--- RECORDS TO PROCESS Enclosed Below ---

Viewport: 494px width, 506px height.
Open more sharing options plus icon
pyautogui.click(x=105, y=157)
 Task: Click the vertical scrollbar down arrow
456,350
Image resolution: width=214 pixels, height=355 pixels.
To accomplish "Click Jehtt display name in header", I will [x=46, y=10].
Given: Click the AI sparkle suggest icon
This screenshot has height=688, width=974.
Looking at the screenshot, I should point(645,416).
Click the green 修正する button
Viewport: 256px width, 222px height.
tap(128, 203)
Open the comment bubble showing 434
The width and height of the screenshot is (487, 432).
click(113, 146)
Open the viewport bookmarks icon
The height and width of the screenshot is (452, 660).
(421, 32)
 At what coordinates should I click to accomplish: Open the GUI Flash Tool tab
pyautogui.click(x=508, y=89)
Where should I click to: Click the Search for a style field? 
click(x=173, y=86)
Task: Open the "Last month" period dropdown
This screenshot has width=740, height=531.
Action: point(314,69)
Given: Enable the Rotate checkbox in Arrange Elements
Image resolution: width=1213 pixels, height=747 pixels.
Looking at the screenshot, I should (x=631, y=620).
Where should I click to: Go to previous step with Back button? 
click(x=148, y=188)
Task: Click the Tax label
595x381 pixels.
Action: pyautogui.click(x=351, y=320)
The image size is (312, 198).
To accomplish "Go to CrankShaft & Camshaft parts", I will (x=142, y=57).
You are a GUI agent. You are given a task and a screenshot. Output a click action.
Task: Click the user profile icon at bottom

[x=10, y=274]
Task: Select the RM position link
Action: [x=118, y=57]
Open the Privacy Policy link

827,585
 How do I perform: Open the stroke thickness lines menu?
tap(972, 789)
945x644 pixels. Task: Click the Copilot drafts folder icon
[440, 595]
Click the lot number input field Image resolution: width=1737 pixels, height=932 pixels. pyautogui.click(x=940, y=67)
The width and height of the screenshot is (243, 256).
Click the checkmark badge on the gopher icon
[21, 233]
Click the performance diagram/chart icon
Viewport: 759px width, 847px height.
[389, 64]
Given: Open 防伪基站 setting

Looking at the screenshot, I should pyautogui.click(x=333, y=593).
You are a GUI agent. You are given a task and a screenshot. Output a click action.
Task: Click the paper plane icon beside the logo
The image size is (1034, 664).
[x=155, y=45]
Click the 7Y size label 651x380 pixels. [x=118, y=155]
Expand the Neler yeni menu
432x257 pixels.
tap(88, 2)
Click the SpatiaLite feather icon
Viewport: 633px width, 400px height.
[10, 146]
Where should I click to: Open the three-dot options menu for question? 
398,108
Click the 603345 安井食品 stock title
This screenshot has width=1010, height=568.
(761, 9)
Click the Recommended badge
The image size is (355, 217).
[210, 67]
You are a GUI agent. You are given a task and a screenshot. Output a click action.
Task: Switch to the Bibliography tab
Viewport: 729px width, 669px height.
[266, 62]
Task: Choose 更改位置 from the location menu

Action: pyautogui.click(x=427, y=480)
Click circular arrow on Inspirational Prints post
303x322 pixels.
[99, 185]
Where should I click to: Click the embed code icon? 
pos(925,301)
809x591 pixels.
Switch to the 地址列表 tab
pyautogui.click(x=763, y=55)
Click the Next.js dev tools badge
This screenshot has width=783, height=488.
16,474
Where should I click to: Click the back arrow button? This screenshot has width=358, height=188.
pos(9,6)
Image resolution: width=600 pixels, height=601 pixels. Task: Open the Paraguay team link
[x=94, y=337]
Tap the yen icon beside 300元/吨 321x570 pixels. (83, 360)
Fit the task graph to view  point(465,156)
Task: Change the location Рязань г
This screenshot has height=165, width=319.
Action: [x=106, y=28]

--- End of Enclosed RECORDS TO PROCESS ---

WORK REQUEST >> Give the entries again in full, exactly as they are written.

WORKED SOLUTION >>
Viewport: 494px width, 506px height.
Open more sharing options plus icon
pyautogui.click(x=105, y=157)
 Task: Click the vertical scrollbar down arrow
456,350
Image resolution: width=214 pixels, height=355 pixels.
To accomplish "Click Jehtt display name in header", I will [x=46, y=10].
Given: Click the AI sparkle suggest icon
This screenshot has height=688, width=974.
Looking at the screenshot, I should point(645,416).
Click the green 修正する button
Viewport: 256px width, 222px height.
tap(128, 203)
Open the comment bubble showing 434
The width and height of the screenshot is (487, 432).
click(113, 146)
Open the viewport bookmarks icon
The height and width of the screenshot is (452, 660).
(421, 32)
 At what coordinates should I click to accomplish: Open the GUI Flash Tool tab
pyautogui.click(x=508, y=89)
Where should I click to: Click the Search for a style field? 
click(x=173, y=86)
Task: Open the "Last month" period dropdown
This screenshot has width=740, height=531.
Action: point(314,69)
Given: Enable the Rotate checkbox in Arrange Elements
Image resolution: width=1213 pixels, height=747 pixels.
Looking at the screenshot, I should (x=631, y=620).
Where should I click to: Go to previous step with Back button? 
click(x=148, y=188)
Task: Click the Tax label
595x381 pixels.
Action: pyautogui.click(x=351, y=320)
The image size is (312, 198).
To accomplish "Go to CrankShaft & Camshaft parts", I will (x=142, y=57).
You are a GUI agent. You are given a task and a screenshot. Output a click action.
Task: Click the user profile icon at bottom

[x=10, y=274]
Task: Select the RM position link
Action: [x=118, y=57]
Open the Privacy Policy link

827,585
 How do I perform: Open the stroke thickness lines menu?
tap(972, 789)
945x644 pixels. Task: Click the Copilot drafts folder icon
[440, 595]
Click the lot number input field Image resolution: width=1737 pixels, height=932 pixels. pyautogui.click(x=940, y=67)
The width and height of the screenshot is (243, 256).
Click the checkmark badge on the gopher icon
[21, 233]
Click the performance diagram/chart icon
Viewport: 759px width, 847px height.
[389, 64]
Given: Open 防伪基站 setting

Looking at the screenshot, I should pyautogui.click(x=333, y=593).
You are a GUI agent. You are given a task and a screenshot. Output a click action.
Task: Click the paper plane icon beside the logo
The image size is (1034, 664).
[x=155, y=45]
Click the 7Y size label 651x380 pixels. [x=118, y=155]
Expand the Neler yeni menu
432x257 pixels.
tap(88, 2)
Click the SpatiaLite feather icon
Viewport: 633px width, 400px height.
[10, 146]
Where should I click to: Open the three-dot options menu for question? 
398,108
Click the 603345 安井食品 stock title
This screenshot has width=1010, height=568.
(761, 9)
Click the Recommended badge
The image size is (355, 217).
[210, 67]
You are a GUI agent. You are given a task and a screenshot. Output a click action.
Task: Switch to the Bibliography tab
Viewport: 729px width, 669px height.
[266, 62]
Task: Choose 更改位置 from the location menu

Action: pyautogui.click(x=427, y=480)
Click circular arrow on Inspirational Prints post
303x322 pixels.
[99, 185]
Where should I click to: Click the embed code icon? 
pos(925,301)
809x591 pixels.
Switch to the 地址列表 tab
pyautogui.click(x=763, y=55)
Click the Next.js dev tools badge
This screenshot has width=783, height=488.
16,474
Where should I click to: Click the back arrow button? This screenshot has width=358, height=188.
pos(9,6)
Image resolution: width=600 pixels, height=601 pixels. Task: Open the Paraguay team link
[x=94, y=337]
Tap the yen icon beside 300元/吨 321x570 pixels. (83, 360)
Fit the task graph to view  point(465,156)
Task: Change the location Рязань г
This screenshot has height=165, width=319.
Action: [x=106, y=28]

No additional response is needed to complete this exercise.